Genetic predisposition—blood pressure runs in families, with a remarkably consistent level of correlation of around 0.2 between first-degree relatives found in many studies. This means that if the blood pressure of one member of the family deviates from the norm by +10 mmHg, the first-degree relative will deviate by +2 mmHg on average. Variants in a large number of genes, involving virtually all of the main physiological systems affecting blood pressure, have shown association with blood pressure in one or more studies, but the effect of any individual variant is likely to be modest.

Lifestyle and environmental influences—the exploding prevalence of hypertension in economically developing regions reflects lifestyle changes, so-called ‘Westernization’, more than anything else, with the most important influences on blood pressure being sodium intake, obesity, and alcohol intake.

Pathophysiology—a characteristic finding in essential hypertension is an inappropriate increase in peripheral vascular resistance relative to the cardiac output. This is due to remodelling of small arteries (arterioles), which is characterized by an increase in their media/lumen ratio, but it is not clear whether these changes are a consequence or a cause of raised blood pressure. The functional integrity of large conduit arteries, i.e. the aorta, which becomes stiffer, also influences the development of hypertension—especially systolic hypertension. Endothelial dysfunction and decreased nitric oxide production are found in hypertension, but are more likely a consequence than a cause of elevated blood pressure. The specific role of the renin–angiotensin–aldosterone system in the development of essential hypertension remains unclear, but therapeutic agents that inhibit this system have proved to be very effective treatments. The sympathetic nervous system is involved in the acute and chronic regulation of blood pressure, but whether disturbances in it play a major role in the initiation and maintenance of chronic essential hypertension remains unknown.

The hypertensive phenotype and target-organ damage

Although blood pressure measurement is used to define hypertension, hypertension is more than just blood pressure.
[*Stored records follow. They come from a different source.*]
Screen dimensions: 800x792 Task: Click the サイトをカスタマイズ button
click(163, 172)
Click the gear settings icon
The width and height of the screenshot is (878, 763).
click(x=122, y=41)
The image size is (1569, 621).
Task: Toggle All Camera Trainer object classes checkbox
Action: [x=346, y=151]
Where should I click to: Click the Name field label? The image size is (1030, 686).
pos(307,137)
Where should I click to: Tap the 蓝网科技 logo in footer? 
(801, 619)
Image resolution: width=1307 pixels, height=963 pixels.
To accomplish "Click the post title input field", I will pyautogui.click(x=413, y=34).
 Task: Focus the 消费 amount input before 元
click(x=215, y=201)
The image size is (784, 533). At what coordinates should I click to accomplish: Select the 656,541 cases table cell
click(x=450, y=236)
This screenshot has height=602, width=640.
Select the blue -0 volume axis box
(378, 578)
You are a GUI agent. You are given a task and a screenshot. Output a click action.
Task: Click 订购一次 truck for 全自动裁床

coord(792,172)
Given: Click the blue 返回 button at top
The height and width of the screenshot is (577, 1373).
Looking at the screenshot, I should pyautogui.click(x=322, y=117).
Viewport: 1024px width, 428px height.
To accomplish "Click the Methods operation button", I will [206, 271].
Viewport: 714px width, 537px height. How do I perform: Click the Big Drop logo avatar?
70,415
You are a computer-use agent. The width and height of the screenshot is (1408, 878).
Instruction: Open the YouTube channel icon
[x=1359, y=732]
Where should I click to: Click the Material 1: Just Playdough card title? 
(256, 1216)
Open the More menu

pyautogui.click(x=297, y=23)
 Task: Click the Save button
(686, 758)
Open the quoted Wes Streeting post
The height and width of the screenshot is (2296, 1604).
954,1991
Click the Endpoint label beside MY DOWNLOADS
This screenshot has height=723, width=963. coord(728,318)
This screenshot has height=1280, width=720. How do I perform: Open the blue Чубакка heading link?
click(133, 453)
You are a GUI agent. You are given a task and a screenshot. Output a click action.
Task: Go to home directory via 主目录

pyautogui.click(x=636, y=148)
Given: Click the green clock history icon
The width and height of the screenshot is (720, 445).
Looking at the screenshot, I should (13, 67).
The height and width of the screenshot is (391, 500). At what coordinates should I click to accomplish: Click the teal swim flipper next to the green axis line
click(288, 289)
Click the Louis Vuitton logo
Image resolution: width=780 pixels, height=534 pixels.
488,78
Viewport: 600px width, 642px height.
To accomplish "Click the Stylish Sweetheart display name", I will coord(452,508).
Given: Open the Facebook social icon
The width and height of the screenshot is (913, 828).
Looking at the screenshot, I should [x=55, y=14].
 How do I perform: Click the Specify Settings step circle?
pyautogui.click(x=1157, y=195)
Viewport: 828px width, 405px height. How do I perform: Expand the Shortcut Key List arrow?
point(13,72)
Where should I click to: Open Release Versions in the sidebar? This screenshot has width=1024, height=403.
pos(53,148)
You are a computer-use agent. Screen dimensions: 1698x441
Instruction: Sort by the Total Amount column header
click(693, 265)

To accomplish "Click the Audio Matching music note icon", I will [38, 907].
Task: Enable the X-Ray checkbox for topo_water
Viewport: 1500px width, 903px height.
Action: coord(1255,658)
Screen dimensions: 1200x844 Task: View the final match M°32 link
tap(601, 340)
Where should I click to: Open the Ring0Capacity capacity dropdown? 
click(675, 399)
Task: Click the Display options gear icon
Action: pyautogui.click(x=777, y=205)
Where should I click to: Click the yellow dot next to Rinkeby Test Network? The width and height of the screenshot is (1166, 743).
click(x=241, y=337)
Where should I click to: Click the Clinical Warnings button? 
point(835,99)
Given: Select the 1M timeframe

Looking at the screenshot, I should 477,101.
Essential hypertension is commonly associated with metabolic disturbances (the ‘insulin resistance phenotype’) and multisystem structural damage that conspire to enhance cardiovascular risk beyond that which can be attributed to blood pressure alone.

Left ventricular hypertrophy is a classic feature of untreated or inadequately treated long-standing hypertension, and is a very potent predictor of premature cardiovascular disease and death. Inhibition of the renin–angiotensin–aldosterone system is particularly effective at regressing left ventricular hypertrophy, which is associated with dramatically improved prognosis for people with hypertension.

Hypertension is the single most important risk factor for stroke, and is increasingly recognized as a major factor contributing to the rate of cognitive decline in later life. Patients with renal disease often have hypertension, people with hypertension can develop renal disease, and the age-related decline in GFR is more rapid in people with essential hypertension, but renal function is usually well preserved throughout life in patients with mild to moderate essential hypertension. Retinal changes caused by hypertension are discussed in Chapter 16.17.2.

Implications of the evolution of hypertensive injury

The process of hypertensive injury to target organs evolves silently over many years. Current treatment guidelines have been developed from an evidence base relating to changes in hard clinical endpoints derived from studies in very elderly patients at the end of the hypertensive disease process. Future treatment strategies must surely focus on preventing the evolution of the silent disease process, rather than simply battling with its consequences.